Microsoft patches actively exploited Exchange, Excel zero-days (CVE-2021-42321, CVE-2021-42292)
It’s a light November 2021 Patch Tuesday from Microsoft: 55 fixed CVEs, of which two are zero-days under active exploitation: CVE-2021-42321, a Microsoft Exchange RCE, and CVE-2021-42292, a Microsoft Excel security feature bypass bug.
Vulnerabilities of note
CVE-2021-42321, the remote code execution vulnerability in Microsoft Exchange Server 2016 and 2019, is due to issues with the validation of command-let (cmdlet) arguments.
“In order to exploit this flaw, an attacker would need to be authenticated, which limits some of the impact. Microsoft says they are aware of ‘limited targeted attacks’ using this vulnerability in the wild,” says Satnam Narang, staff research engineer at Tenable.
In a blog post published by the Exchange Team, the company recommended that the provided updates for Microsoft Exchange be installed immediately. They delineated two possible update paths, and shared a PowerShell query that security teams can use to check to see if an exploit was attempted on their servers.
The in-the-wild exploitation of CVE-2021-42292, the Microsoft Excel security feature bypass zero-day, was apparently discovered by Microsoft’s Security Threat Intelligence Center (MSTIC).
“This patch fixes a bug that could allow code execution when opening a specially crafted file with an affected version of Excel.

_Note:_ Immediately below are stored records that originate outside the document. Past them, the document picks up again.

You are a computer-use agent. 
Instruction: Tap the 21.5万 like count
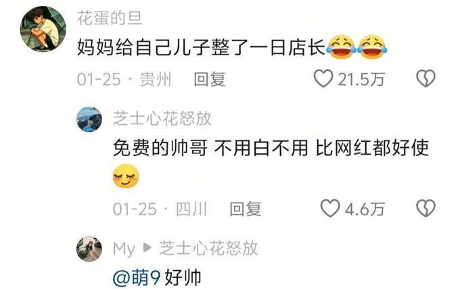tap(361, 80)
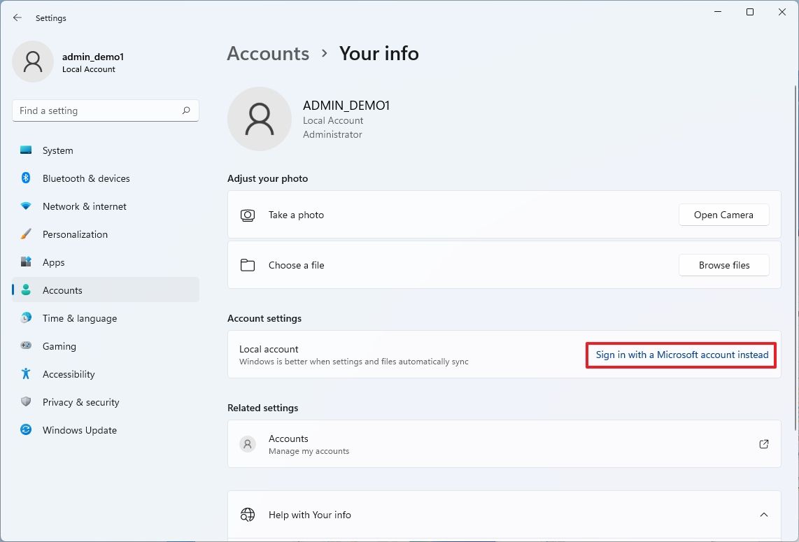Collapse the Help with Your info section
This screenshot has height=542, width=799.
(764, 515)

This is likely due to loading code that should be behind a prompt, but for whatever reason, that prompt does not appear, thus bypassing that security feature,” noted Dustin Childs, with Trend Micro’s Zero Day Initiative.

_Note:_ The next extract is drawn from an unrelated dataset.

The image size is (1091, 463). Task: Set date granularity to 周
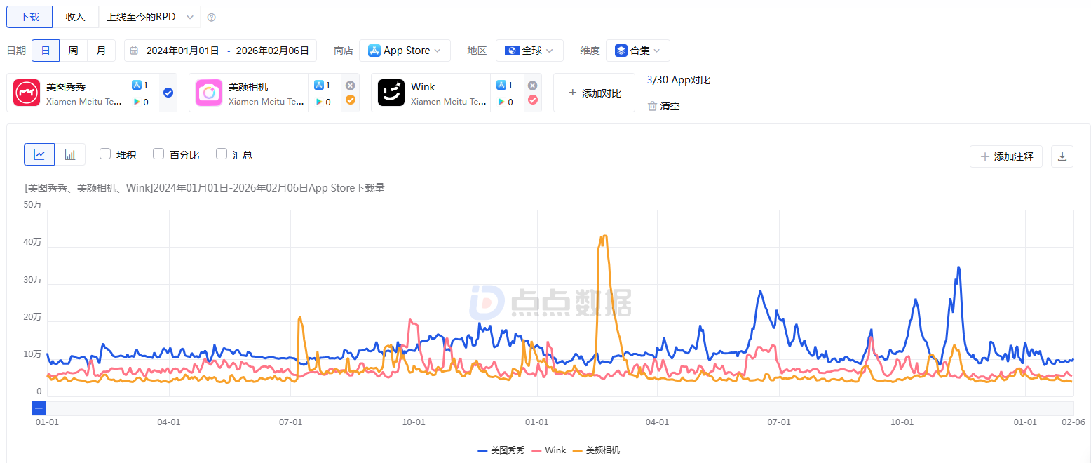73,51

“It’s unclear if it’s a malicious macro or some other form of code loading within a spreadsheet, but I would be reluctant to open any unexpected attachments for a while. This is especially true for users of Office for Mac because there currently is no patch available for Mac users.”

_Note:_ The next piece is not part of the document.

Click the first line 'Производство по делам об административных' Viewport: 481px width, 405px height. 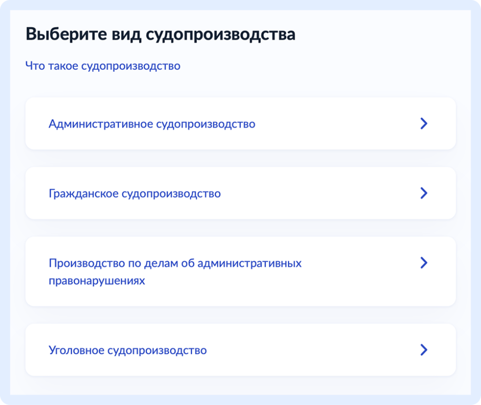click(x=175, y=263)
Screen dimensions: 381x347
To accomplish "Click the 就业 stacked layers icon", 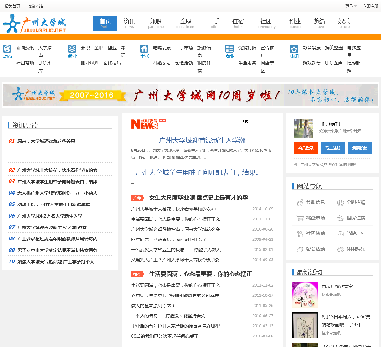I will pos(72,49).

Other vulnerabilities worth singling out include:
- CVE-2021-38666, a Remote Desktop Client RCE vulnerability, that could be exploited by attackers if they are able to trick users into connecting to a malicious RCP server
- CVE-2021-42298, a Microsoft Defender RCE hole that will be plugged automatically on internet-connected systems when they receive the malware definition updates and the update for the Microsoft Malware Protection Engine
- CVE-2021-26443 a RCE affecting Microsoft Virtual Machine Bus (VMBus) that may allow a guest-to-host escape. “A user on a guest VM can send a specially crafted communication on the VMBus channel to the host OS that could result in arbitrary code execution on the underlying host,” Childs explained.